Comunicação Fundect
Uma ideia criada ao longo da carreira de um pesquisador pode virar empresa, gerar empregos e soluções tecnológicas com apoio público. A Selkis Biotech, de Mato Grosso do Sul, é exemplo de como a pesquisa científica pode se transformar em negócio.
Selecionada pelo Programa Centelha 2 – MS, a empresa produz peptídeos sintéticos usados em pesquisas biomédicas, medicamentos e vacinas. Segundo o fundador, Ludovico Migliolo, a iniciativa surgiu do conhecimento acumulado em anos de pesquisa e da dificuldade de inserção de mestres e doutores no mercado.
Com apoio do programa, a empresa estruturou sua operação e passou a produzir no Estado.

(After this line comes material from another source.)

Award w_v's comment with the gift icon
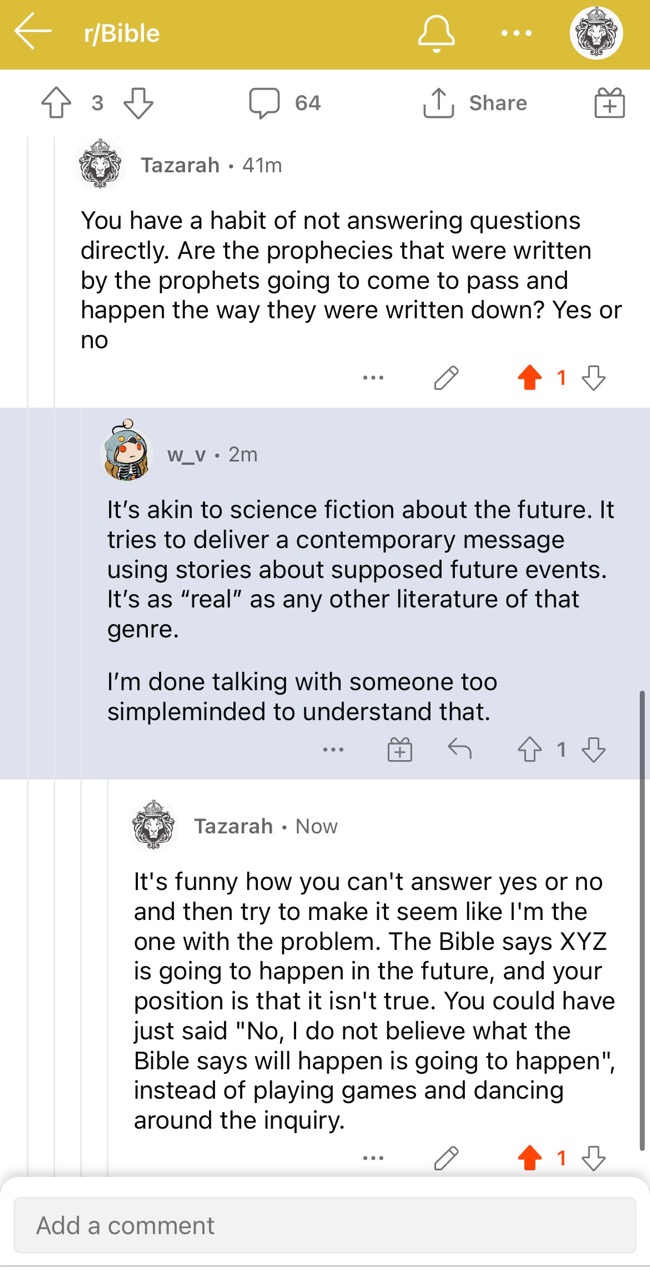 point(399,749)
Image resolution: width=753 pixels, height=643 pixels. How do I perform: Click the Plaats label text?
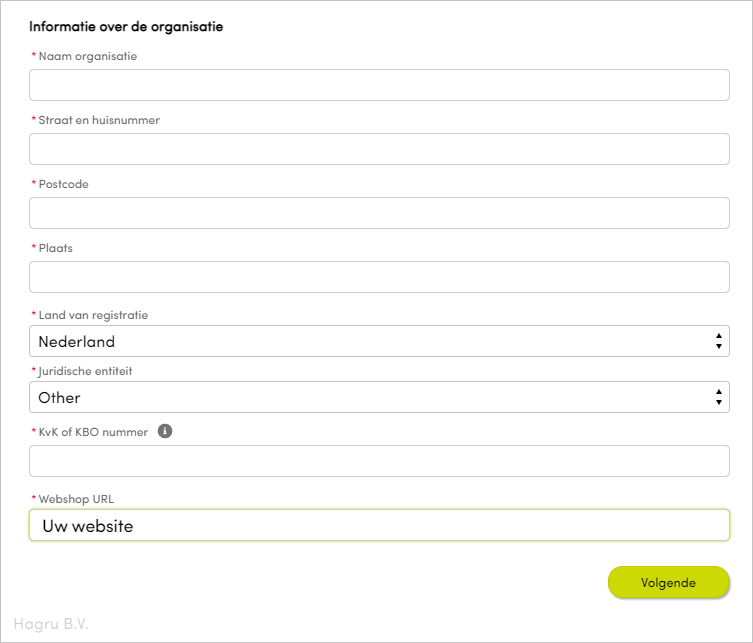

Hoje realiza todo o processo, da síntese à validação, com alto grau de pureza.
Para os sócios, o Centelha foi decisivo ao reduzir riscos e viabilizar a transição da pesquisa para o mercado.
Centelha 3
A terceira edição será lançada em 27 de março e vai apoiar ideias em fase inicial. O edital prevê até 47 projetos, com recursos de até R$ 89,6 mil, além de bolsas do CNPq. O investimento total é de R$ 6,3 milhões.
Podem participar pessoas físicas e empresas com até 12 meses. As inscrições vão de 27 de março a 11 de maio de 2026, pelo site da Fundect. Nas edições anteriores, 79 startups foram apoiadas, somando mais de R$ 5,9 milhões.